• _Schriftliche Aufgaben_
(a) Gib den Abschnitt aus dem Artikel über Zynismus wieder, beginnend mit „Nachdem ich schon“ und weiter bis einschließlich „weiter reifen müssen.“. Benenne dabei „Kapitalismus“ in „Marktwirtschaft“ um.
(b) Schreibe den Artikel über Zynismus im Anschluss an seinen letzten Satz weiter.

• _Artikel_
▶
Zynismus (III) – Päng! Eine erste Definition

Nachdem ich schon eine Weile immer wieder um das Thema Zynismus kreise wird es langsam reif zum ernten. Ich bin schon sehr gespannt, wohin sich meine Gedanken wenden, wenn die großen –ismen (Kapitalismus und Zynismus) erstmal versorgt sind. Ich meine damit natürlich nicht, dass ich sie in den nächsten Monaten komplett durchdrungen haben werde. Aber ich glaube, es zeichnet sich ein Punkt ab, wo sich Zwischenergebnisse formulieren lassen, die dann erstmal „alleine“ weiter reifen müssen.

Nachdem der Kapitalismus schon seinen ersten großen Beitrag erhalten hat folgt jetzt der Zynismus, vorbereitet war es ja schon.
◀
• _Datensatz_
▶
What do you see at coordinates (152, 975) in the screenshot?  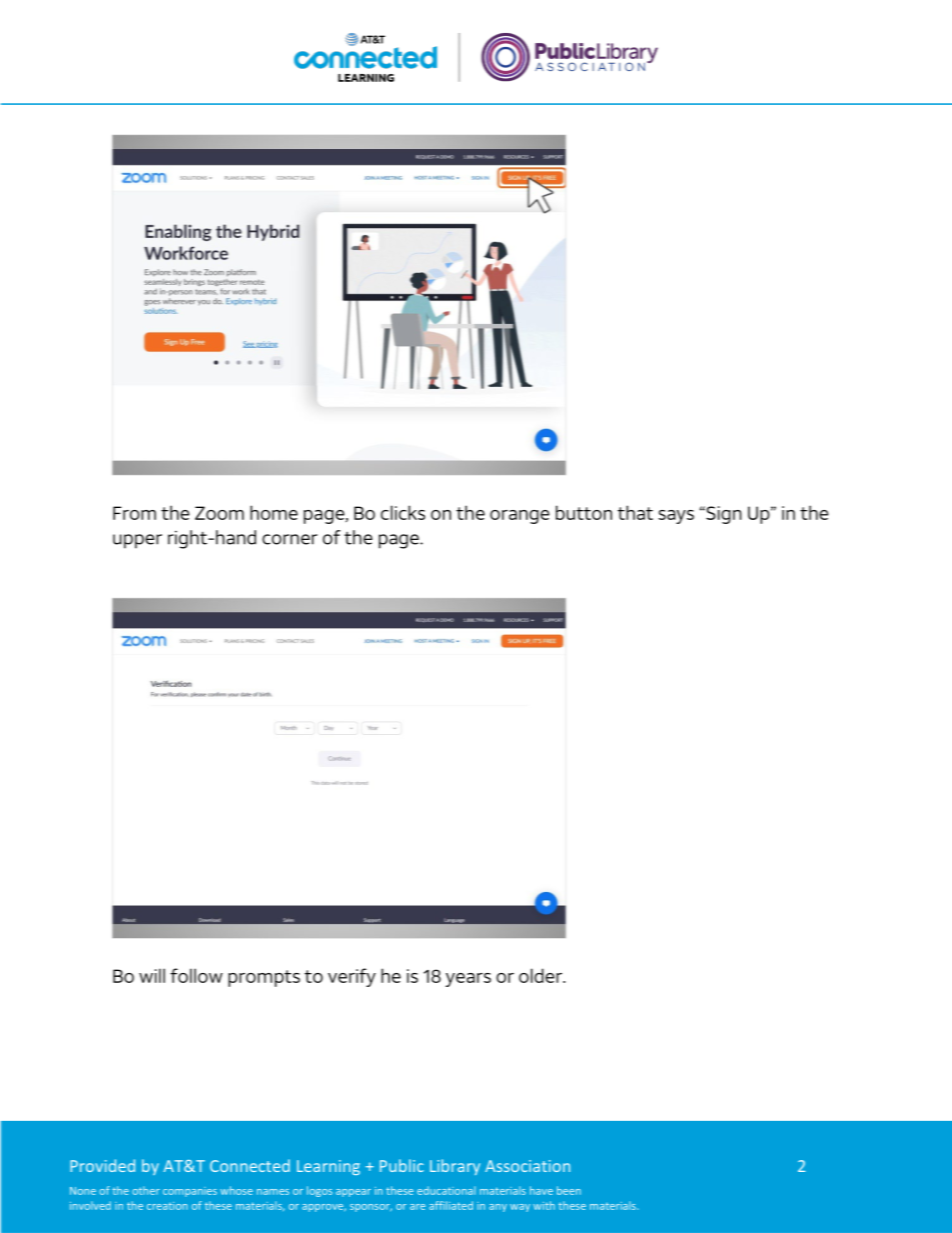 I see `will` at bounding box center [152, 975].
◀
▶
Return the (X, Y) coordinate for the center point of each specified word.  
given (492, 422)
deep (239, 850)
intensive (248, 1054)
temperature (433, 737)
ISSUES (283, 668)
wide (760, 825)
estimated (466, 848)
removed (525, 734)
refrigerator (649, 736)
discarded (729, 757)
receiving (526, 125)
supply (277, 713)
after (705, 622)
◀
• _Endergebnisse_
(a)
Nachdem ich schon eine Weile immer wieder um das Thema Zynismus kreise wird es langsam reif zum ernten. Ich bin schon sehr gespannt, wohin sich meine Gedanken wenden, wenn die großen –ismen (Marktwirtschaft und Zynismus) erstmal versorgt sind. Ich meine damit natürlich nicht, dass ich sie in den nächsten Monaten komplett durchdrungen haben werde. Aber ich glaube, es zeichnet sich ein Punkt ab, wo sich Zwischenergebnisse formulieren lassen, die dann erstmal „alleine“ weiter reifen müssen.

(b)
Dieser erste „große“ Zynismusbeitrag ist noch nicht wirklich meine eigene Position, sondern eine Zusammenfassung dessen, was Slotderdijk über Zynismus schreibt. Angesichts des Umfangs von Slotderdijks Werk bin ich darauf aber doch schon ganz stolz, und bin gespannt auf Reaktionen von Lesern — inwiefern passt die Beschreibung zu eurem Erleben eurer Selbst und der Umwelt?

Entstanden ist die Zusammenfassung als Einleitung für eine kulturpsychologische Auseinandersetzung mit dem Thema im Kolloqium an der Uni. Die ganze Hausarbeit gibt es hoffentlich bald auch hier, je nach Fertigstellung und Absprache mit meinen Mitautorinnen.

Aber genug der Vorrede: Was ist Zynismus im Sinne Sloderdijks?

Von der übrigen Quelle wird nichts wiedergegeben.